- **DATA FOR PROCESSING**
++++++

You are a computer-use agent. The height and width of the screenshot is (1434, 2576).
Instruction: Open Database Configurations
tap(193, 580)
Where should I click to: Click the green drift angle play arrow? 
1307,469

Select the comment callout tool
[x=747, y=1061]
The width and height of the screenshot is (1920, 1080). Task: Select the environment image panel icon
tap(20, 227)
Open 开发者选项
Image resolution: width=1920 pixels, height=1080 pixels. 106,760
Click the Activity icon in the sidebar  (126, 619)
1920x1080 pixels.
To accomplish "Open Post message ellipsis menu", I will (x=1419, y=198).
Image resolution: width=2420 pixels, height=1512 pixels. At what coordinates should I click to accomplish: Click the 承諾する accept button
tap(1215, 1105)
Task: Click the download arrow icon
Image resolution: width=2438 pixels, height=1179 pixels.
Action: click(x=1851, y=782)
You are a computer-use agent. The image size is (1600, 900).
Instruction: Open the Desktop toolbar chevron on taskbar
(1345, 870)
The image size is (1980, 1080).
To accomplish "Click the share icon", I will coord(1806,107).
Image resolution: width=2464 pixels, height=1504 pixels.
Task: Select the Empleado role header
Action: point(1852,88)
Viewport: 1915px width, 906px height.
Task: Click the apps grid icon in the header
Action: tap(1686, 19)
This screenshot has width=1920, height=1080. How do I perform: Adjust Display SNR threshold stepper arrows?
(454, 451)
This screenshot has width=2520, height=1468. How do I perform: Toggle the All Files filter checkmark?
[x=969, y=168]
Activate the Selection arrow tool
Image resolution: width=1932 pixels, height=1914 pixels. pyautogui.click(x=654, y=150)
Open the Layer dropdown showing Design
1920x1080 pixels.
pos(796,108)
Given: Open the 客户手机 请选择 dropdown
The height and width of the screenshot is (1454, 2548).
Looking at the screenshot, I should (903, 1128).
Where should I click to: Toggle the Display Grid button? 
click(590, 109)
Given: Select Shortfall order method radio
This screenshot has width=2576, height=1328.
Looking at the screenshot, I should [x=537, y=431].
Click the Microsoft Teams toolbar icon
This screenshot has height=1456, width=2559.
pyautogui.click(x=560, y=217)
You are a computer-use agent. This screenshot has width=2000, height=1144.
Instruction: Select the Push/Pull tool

++++++

- **EXERCISE GOAL**
Wherever a line of the data holds "computer", copy that line.

- **YOUR SOLUTION**
You are a computer-use agent. The height and width of the screenshot is (1434, 2576).
You are a computer-use agent. The image size is (1600, 900).
You are a computer-use agent. This screenshot has width=2000, height=1144.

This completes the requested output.